__What the exercise asks__
Please say whether each statement agrees with the article about the Hamilton mayor, and back each yes or no with the deciding words quoted from it. 1. Hamilton's board of health is made up entirely of city councillors. 2. The open letter carries about 80 signatures. 3. City councillors hold five seats on Ottawa's board of health.

__Given text__

────────────────────

Hamilton mayor called out by doctors over Board of Health comments
Published June 23, 2021 at 1:25 am
Hamilton Mayor Fred Eisenberger is being asked to formally apologize over his comments at the city’s board of health meeting last week.
On Tuesday (June 22), a group of medical providers and supporters shared an open letter written in response to events from a Hamilton Board of Health (HBOH) meeting held on June 14.
The board of health is comprised wholly of city councillors. At that meeting, as well as at one in March, several racialized medical providers, advocating on behalf of marginalized and equity-seeking groups, said the board should add more citizen members in order to provide better health outcomes for the broader Hamilton community.
The mayor appeared to take exception to the comments.
“When we had the presentations from a long list of docs, they made pretty specific references to things that we weren’t getting right,” Eisenberger said. “To things that we were missing the boat on. There’s a long list of them, quite frankly. This notion of, ‘we’re not accusing anyone of anything,’ that is particularly false. I am open to a good, serious conversation about how he can improve outcomes in the broader community for our citizens, and how we can do that through Public Health.
“But this notion that there weren’t some very specific accusations that we were getting a lot of things wrong, that’s just not true. If you want to go back on those presentations and re-hear them all, we have some pretty serious charges about what we were missing in the broader community. And I take exception to that.”
The letter, signed by a number of people who delegated to the board last week, says Eisenberger’s response was “dismissive.” The open letter has about 80 signatures and calls on the HBOH to embrace diverse, inclusive health expertise. It also includes testimonies from medical professionals who presented at the meeting.
“The mayor’s suggestion that the delegations of the experienced professionals was accusatory is, in fact, what is dangerous here,” writes Dr. Natasha Johnson, a pediatrician who is Black and who has practised in Hamilton for 15 years. “Dismissing us as unprofessional people who made false claims and who generate a need for him to protect his staff plays right into dangerous stereotypes about Black people and other people of colour … The fact that he did not recognize his statements as such further demonstrates the need for reform.”
The board of health actually agreed it is worth examining its own governance structure. It passed a motion from Ward 3 City Councillor Nrinder Nann to have the city’s medical of officer of health, Dr. Elizabeth Richardson, consult with a third party about options.
Dr. Claire Bodkin, a practitioner in family medicine, wrote in the open letter that the doctors wanted to impress upon the board that “systemic problems require systemic solutions.” They pointed out both Toronto and Ottawa have reformed their boards of health.
Bodkin writes of Eisenberger’s comments: “This is a classic tactic used by white people to dismiss the concerns of people of colour. Rather than listening and reflecting and learning, we take criticisms of systems as personal offences and consider our discomfort with receiving criticism as equal to or even more important than the safety of people of colour.”
In Ottawa, the board of health consists of 11 members. City councillors remain the majority, holding six seats. The other five include a psychologist, a nurse educator, the director of a downtown shelter for unhoused people, a midwife and a healthcare administrator.

────────────────────

Entries drawn from a collection:
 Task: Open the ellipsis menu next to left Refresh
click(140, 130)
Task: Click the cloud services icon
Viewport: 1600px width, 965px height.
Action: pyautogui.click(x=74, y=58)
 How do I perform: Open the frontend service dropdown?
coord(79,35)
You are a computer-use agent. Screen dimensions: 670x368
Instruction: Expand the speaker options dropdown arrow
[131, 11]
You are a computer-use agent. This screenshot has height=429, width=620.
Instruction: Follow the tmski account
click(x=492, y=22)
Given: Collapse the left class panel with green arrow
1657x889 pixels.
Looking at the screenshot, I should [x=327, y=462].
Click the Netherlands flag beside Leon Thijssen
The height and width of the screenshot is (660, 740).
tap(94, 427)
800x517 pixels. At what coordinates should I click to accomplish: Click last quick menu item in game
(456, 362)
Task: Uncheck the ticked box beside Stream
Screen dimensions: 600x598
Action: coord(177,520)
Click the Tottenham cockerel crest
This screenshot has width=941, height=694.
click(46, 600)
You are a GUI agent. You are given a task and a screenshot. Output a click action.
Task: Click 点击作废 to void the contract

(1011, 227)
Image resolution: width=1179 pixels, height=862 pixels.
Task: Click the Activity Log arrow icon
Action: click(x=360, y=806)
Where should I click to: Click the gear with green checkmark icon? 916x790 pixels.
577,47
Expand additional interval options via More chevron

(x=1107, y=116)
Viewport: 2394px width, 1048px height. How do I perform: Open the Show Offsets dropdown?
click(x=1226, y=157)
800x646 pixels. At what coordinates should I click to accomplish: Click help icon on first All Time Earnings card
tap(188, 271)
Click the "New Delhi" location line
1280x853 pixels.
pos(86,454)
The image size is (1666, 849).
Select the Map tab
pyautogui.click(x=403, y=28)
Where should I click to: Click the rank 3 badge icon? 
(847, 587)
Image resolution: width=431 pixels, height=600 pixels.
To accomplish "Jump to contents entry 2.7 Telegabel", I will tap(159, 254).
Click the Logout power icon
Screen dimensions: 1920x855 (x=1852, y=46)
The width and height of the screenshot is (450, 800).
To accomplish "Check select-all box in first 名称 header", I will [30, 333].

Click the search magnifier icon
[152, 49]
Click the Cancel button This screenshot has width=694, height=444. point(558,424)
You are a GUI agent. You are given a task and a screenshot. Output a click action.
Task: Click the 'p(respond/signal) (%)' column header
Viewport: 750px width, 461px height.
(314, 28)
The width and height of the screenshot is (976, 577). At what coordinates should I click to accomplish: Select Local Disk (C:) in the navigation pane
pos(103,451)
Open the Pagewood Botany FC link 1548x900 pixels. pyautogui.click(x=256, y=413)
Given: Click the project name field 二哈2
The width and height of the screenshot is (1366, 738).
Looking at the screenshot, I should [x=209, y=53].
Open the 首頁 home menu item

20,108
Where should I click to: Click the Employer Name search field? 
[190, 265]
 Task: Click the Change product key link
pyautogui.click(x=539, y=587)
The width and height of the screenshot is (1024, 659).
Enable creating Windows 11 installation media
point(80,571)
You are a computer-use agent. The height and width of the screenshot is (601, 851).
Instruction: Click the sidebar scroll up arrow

────────────────────

__Result of the task__
1. Yes: "The board of health is comprised wholly of city councillors."
2. Yes: "The open letter has about 80 signatures"
3. No: "City councillors remain the majority, holding six seats."